The best advice over here in Warm Asia is to smile, put some earbuds in and don't talk to anyone who approaches you anywhere you spot a single other foreigner. Learn the local phrase for "no thanks" in every language and practice it to fluency, it's an excellent repellent. Wearing fisherman pants, a backpack and carrying a map is pretty much chumming the water and makes for entertaining results for the rest of us, though. That said, the most common, and biggest scams are always foreigner on foreigner and people who speak your language and look like they might be one of you are your biggest enemy as a newly arrived foreigner - something that's true all over the world.
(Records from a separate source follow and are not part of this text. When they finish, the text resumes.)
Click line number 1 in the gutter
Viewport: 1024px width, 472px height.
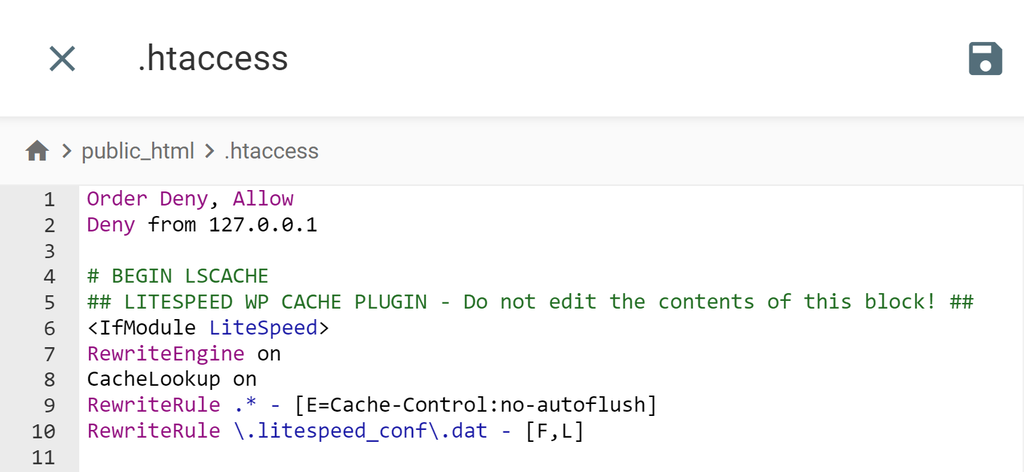tap(48, 199)
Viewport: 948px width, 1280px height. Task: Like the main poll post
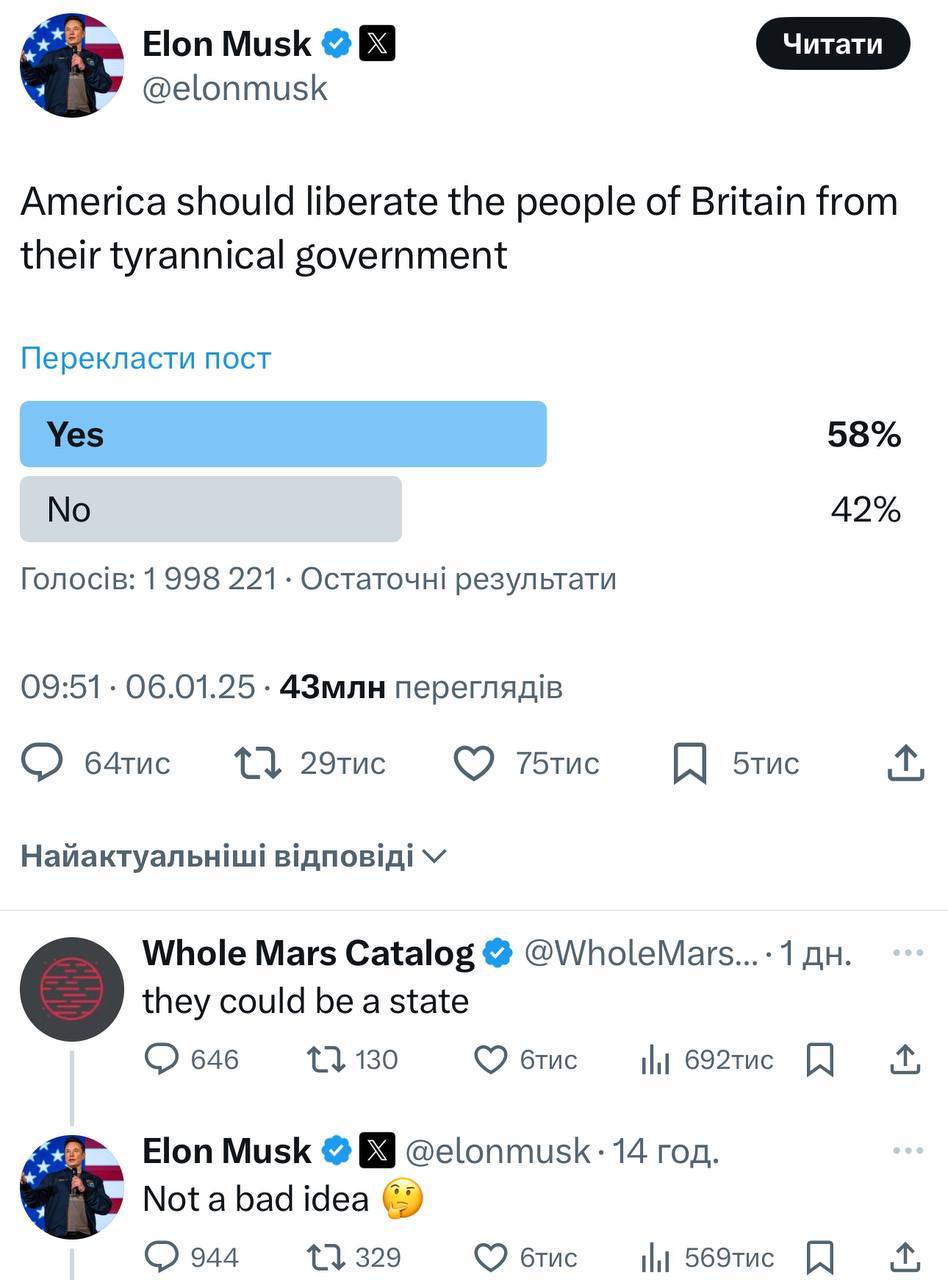474,763
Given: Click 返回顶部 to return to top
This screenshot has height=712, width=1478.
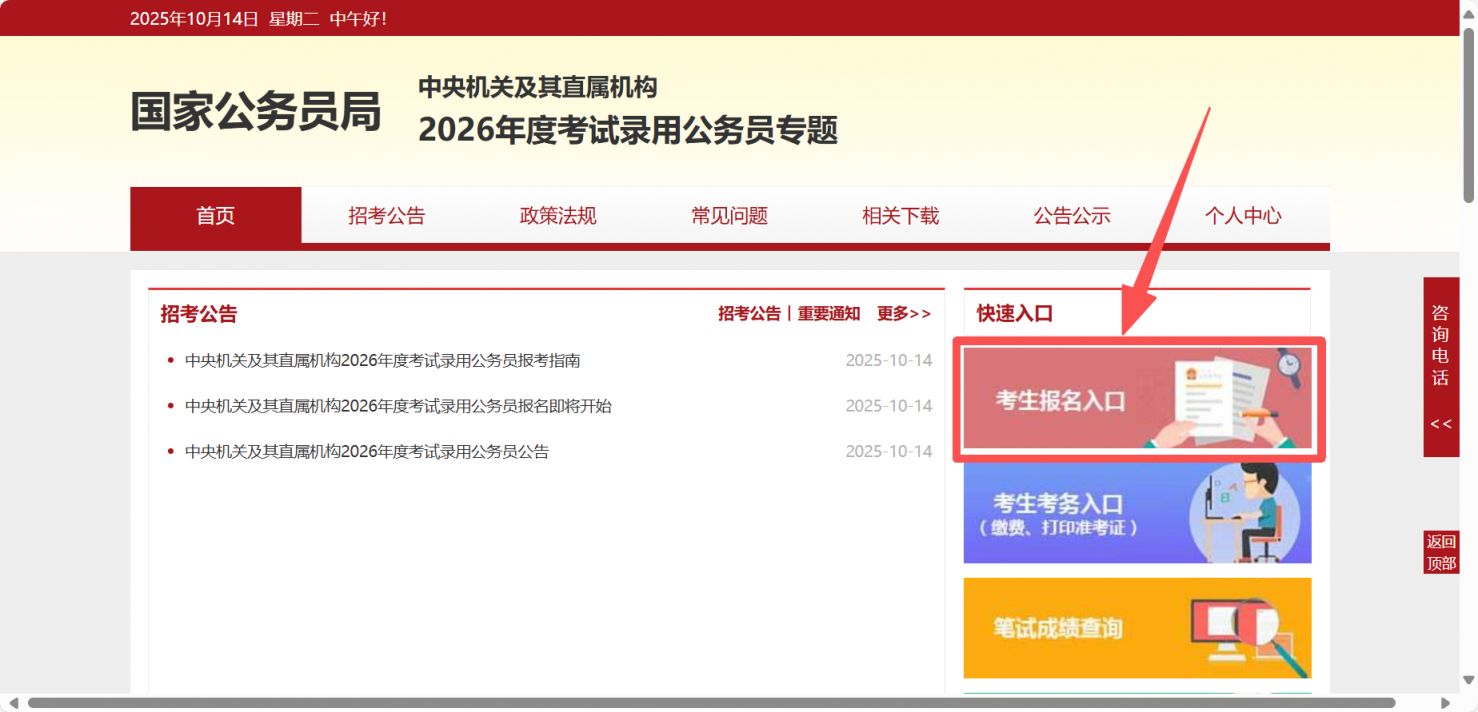Looking at the screenshot, I should tap(1440, 553).
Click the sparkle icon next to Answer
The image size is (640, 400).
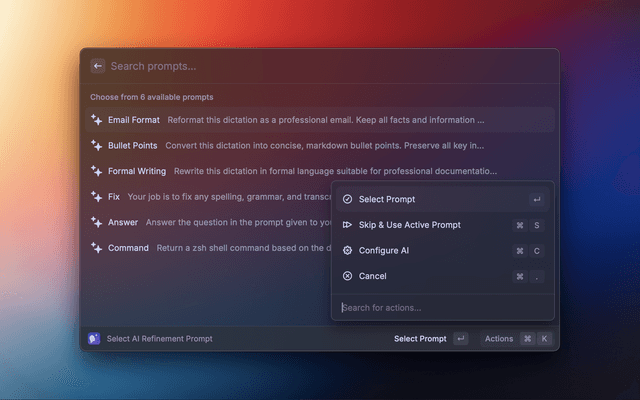tap(96, 222)
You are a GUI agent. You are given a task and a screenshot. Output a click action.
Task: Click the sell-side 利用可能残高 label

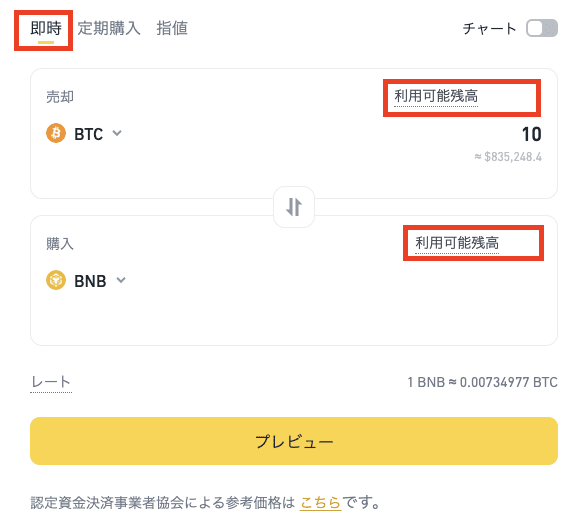[436, 96]
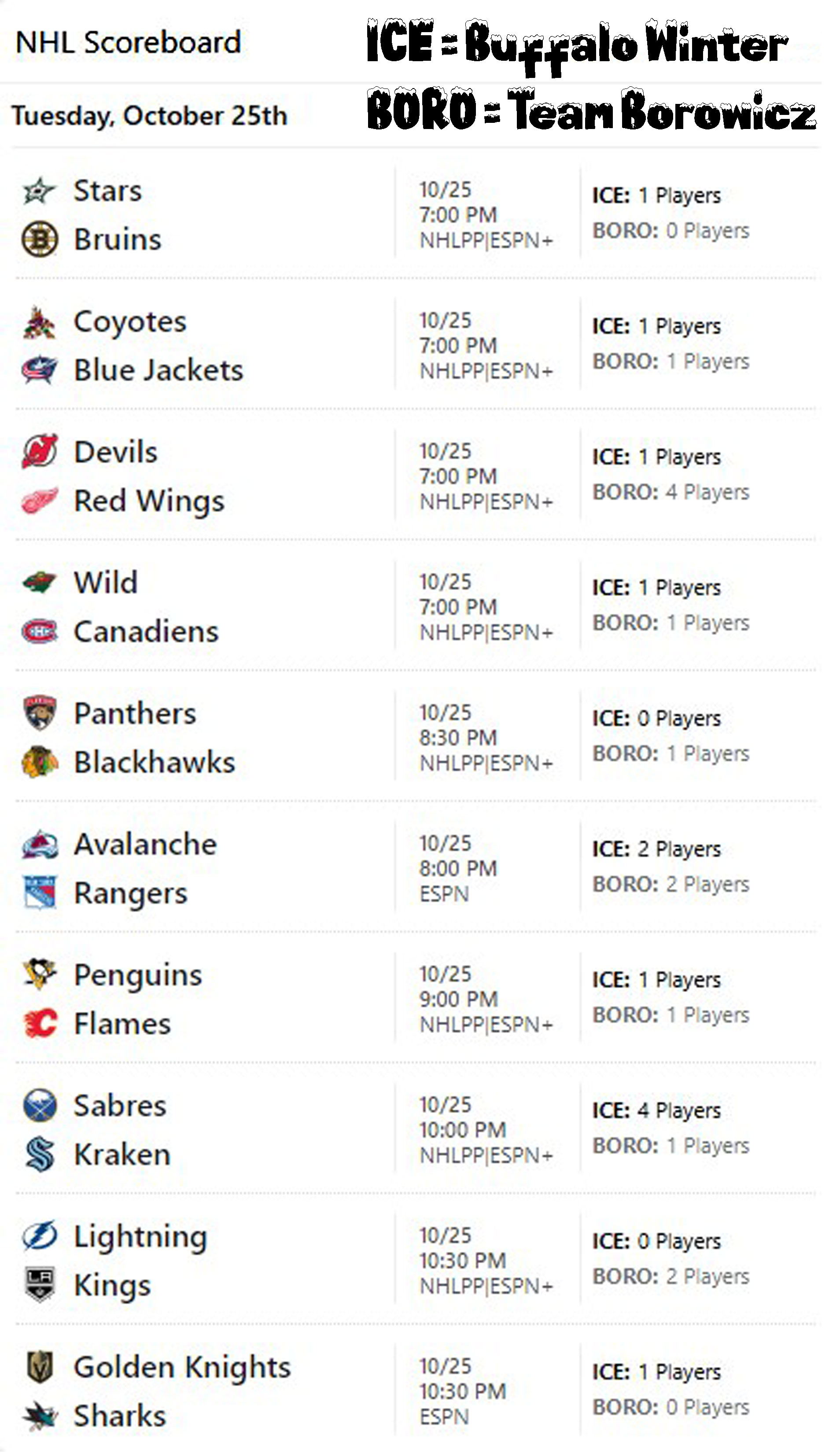The image size is (840, 1453).
Task: Click BORO 4 Players for Devils game
Action: (671, 492)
Another one on the Bangkok-Cambodia route is the fake government office near the Poipet border crossing. Bus gets you to the station right near the border, Tuk-tuk drivers appear to be taking people to the crossing, but a few veer off to a building with uniformed people who appear to be official, providing you the forms needed to get across and selling transportation on the other side of the border because oh don't you see the Cambodians can't be trusted. We'll even send this guy with you, so you feel confident. You pay, you go across, guy disappears.
I had a friend fall for the drugging the drink thing too, in Manila, was offered a complimentary limo ride. Said the can of OJ didn't look open or tampered with, but then woke up in a ditch outside the city.